Not that Apple doesn't have an opening. The user interfaces and remote controls from TV manufacturers and pay TV companies "are horrible – they are the polar  opposite of intuitive and they certainly don’t 'just work'," Greenfield told "Deadline."

However, the media ecosystem is “quite complex and requires a lot of agreements between parties that are still  trying to figure out if they are friends or enemies or somewhere in between.”  His advice to Apple: start off by developing a device for satellite companies DirecTV and Dish Network that would redesign the look and feel of the viewing experience. That would provide national reach” and pressure cable companies to play ball."

"Once a consumer upgrades their living room TV, they are going to want to  replicate that experience on other TVs throughout their home” -- opening the way for Apple to sell its own TV set -- Greenfield tells "Deadline." He even envisions a way for Apple to offer a rival pay TV service via the Internet.
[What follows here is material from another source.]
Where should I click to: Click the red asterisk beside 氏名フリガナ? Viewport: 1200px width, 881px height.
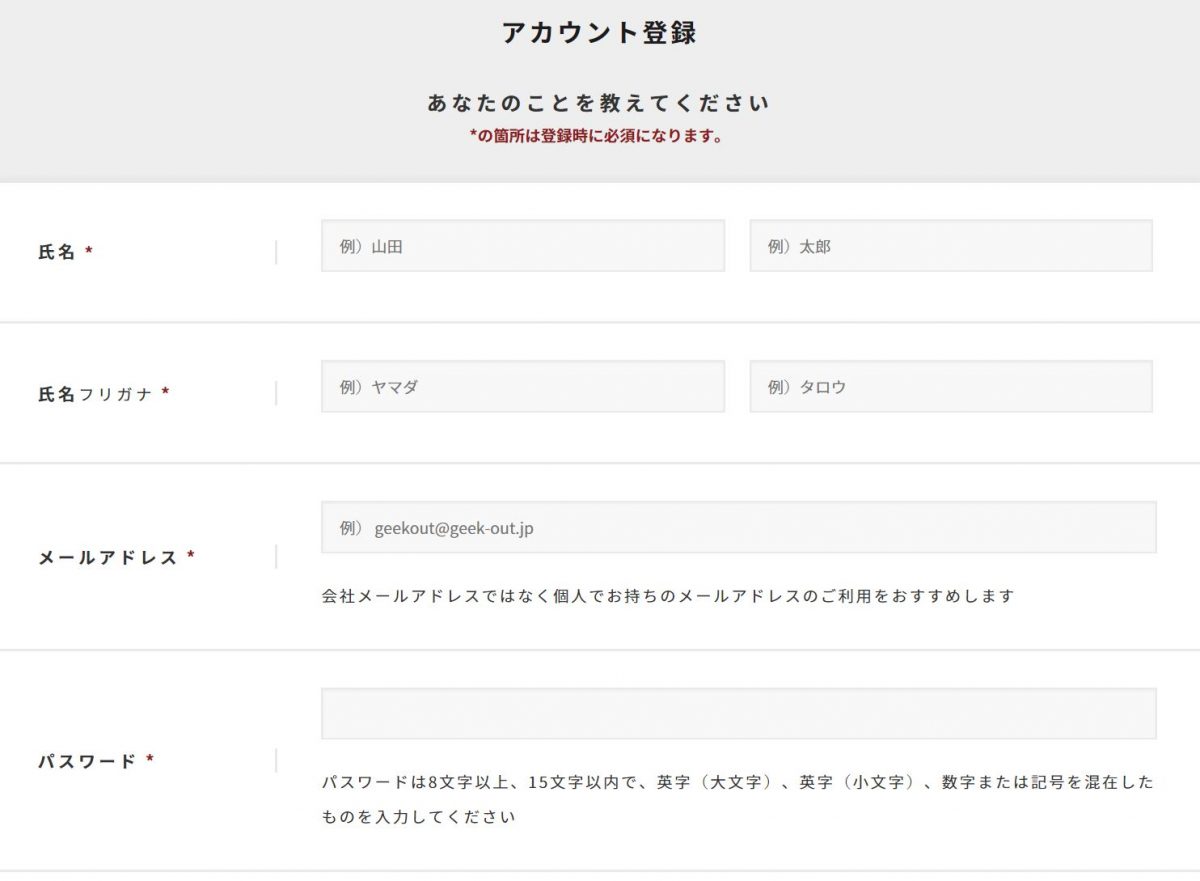(x=165, y=394)
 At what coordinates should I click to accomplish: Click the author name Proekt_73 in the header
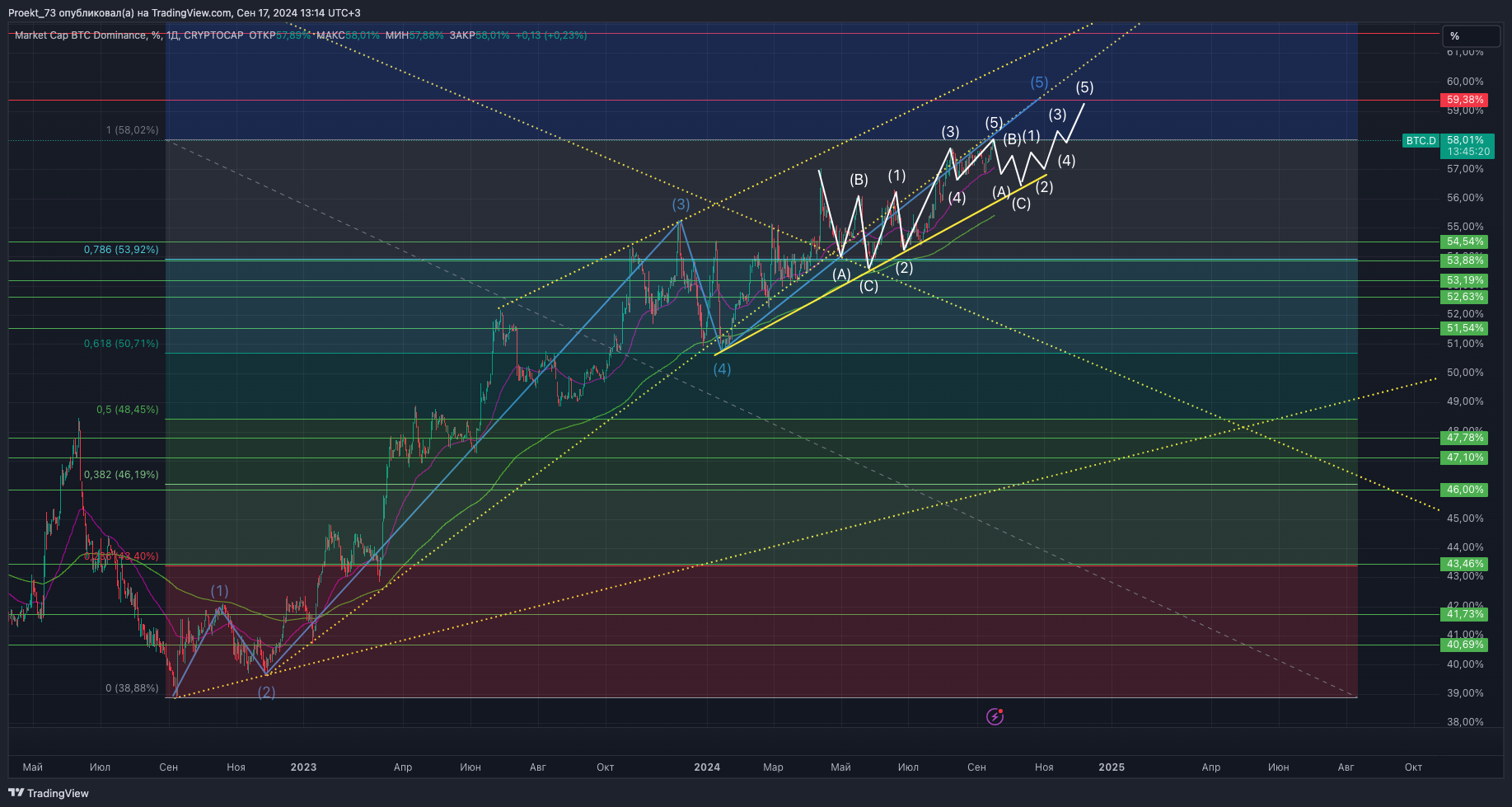[32, 13]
"If Apple is willing to take all the content (meaning no cherry picking the  best channels) from each content owner at a premium price (figure $40+ per  sub/month compared to Comcast’s rate of around $30/sub/month), we believe  a significant number of programmers would agree to license  programming" to Apple, he says.

Greenfield is probably onto something. However, I still think that at some point in the future -- sooner rather than later, hopefully -- consumer demand and online competition will result in "a la carte" TV programming options. In other words, folks like me will play for the 20-30 channels we actually watch, not for 100-plus channels, most of which we could care less about.